I hope you have people in your world to talk to, but I’m honored that you brought your question to me. Expressing your feelings is a really good thing, even when you aren’t sure what your feelings are or why you are having them.
I believe that at your age and stage, and given what you are going through, it is natural to “overthink,” and pretty much live in your head, churning through scenarios on a loop. But overthinking can sometimes lead to a sort of paralysis, because you are thinking so much, you forget to act on your thoughts.
What you describe sounds like a real crush. Really, the purpose or function of this crush doesn’t matter. Are you experiencing it because you need to fill a void after your mother’s death?
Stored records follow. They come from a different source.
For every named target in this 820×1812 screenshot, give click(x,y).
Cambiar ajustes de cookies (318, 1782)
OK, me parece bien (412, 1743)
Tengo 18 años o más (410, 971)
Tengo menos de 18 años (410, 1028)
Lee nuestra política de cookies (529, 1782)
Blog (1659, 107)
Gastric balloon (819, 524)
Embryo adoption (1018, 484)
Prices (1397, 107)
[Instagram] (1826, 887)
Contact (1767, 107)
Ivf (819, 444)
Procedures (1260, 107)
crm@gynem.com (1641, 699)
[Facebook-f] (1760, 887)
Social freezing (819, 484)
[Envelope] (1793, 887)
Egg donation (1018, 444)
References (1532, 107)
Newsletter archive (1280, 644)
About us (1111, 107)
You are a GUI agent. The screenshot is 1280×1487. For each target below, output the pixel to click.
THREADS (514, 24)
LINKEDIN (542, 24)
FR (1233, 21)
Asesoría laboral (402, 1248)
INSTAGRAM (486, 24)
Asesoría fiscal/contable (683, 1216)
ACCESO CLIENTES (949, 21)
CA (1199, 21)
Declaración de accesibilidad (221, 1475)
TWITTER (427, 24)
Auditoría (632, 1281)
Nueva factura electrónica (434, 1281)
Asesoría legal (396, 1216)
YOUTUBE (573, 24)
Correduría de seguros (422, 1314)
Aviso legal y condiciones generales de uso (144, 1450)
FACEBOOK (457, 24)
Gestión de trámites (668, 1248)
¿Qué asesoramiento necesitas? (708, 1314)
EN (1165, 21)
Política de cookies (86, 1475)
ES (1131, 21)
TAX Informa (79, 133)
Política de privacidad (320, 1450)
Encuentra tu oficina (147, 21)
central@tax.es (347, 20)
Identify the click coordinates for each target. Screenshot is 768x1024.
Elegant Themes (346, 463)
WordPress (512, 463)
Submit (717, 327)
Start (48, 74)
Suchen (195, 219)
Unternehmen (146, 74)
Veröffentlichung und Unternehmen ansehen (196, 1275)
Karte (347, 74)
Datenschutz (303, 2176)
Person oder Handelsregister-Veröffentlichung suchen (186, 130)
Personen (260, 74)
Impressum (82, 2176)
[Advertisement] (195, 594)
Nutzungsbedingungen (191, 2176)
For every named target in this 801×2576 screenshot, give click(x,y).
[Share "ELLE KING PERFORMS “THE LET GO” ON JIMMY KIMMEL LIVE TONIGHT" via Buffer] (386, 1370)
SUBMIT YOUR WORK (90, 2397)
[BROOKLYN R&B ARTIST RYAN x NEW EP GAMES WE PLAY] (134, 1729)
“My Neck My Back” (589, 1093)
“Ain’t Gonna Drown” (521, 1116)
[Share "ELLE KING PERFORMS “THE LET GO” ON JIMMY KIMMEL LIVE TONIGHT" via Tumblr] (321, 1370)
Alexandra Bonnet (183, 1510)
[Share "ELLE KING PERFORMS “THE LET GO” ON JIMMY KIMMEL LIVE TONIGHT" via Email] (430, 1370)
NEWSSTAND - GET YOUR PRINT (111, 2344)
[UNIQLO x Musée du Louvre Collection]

Possibly, but, so what? This is a gift to you, because a few times a day, when you think about this girl or see her in the school hallway, your crush is pulling you toward life, and the healing powers of joy.
Enjoy these feelings to the fullest. I sincerely hope that this crush is mutual, but even if it isn’t, the crush itself is like a bud in the springtime, reminding you that — through good and bad times — life goes on, and there are moments of joy right around the corner.
Quoting one of my heroes, Joseph Campbell: “Life is a wonderful, wonderful opera, except that it hurts.” Another famous lesson from Mr. Campbell is, “Follow your bliss.” This crush is giving you moments of bliss, and I hope you will follow it and see where it takes you.
Dear Amy: I have two old friends, “A” and “B.” A and B are very close; they don’t like a woman “C.” I’ve never had a problem with C. We all work together.
Recently I invited A along to a social gathering. She couldn’t make it, so I invited C to come in her place.
Now A and B are mad at me. B sent me horrible texts, attacking me, saying that I’m unaware of things C has done, and threatening to not be friends. She cursed me out.
My husband saw the texts, and so he sent B a text threatening that B should never speak to me that way again.
I am sad and angry about the whole situation. We are all in our 50s, and they are acting like children bullying each other at recess.
Now our work environment is tense. Can you please give me your take on this situation? — Alphabet Soup
Dear Soup: First of all, your husband has not helped the situation. This is not his business, and threatening your friend and co-worker about a text exchange with you is not only unhelpful, but also unwise.
You should draft a short email — from your home (not work) email account, telling A, B and C that you are very sorry to have become embroiled in drama, but that your goal is to maintain friendships with everyone. Say, “I truly hope that we can at least maintain a professional attitude toward one another at work.”
Read your email several times, wait a few days (don’t share it with your husband), and if you feel it reflects your point of view, send it to their personal (not work) accounts.
This might cause a flare or skirmish, which you should ignore.
Dear Amy: The letter from “So Distressed” distressed me greatly. She was considering marrying her violent and abusive ex, for the third time. Some people just never learn, I guess. — Stunned
Dear Stunned: People who have been subjected to long-term, systematic abuse, lose their humanity and judgment through time. I’m glad “Distressed” wrote to me, and I hope she gained strength from my answer.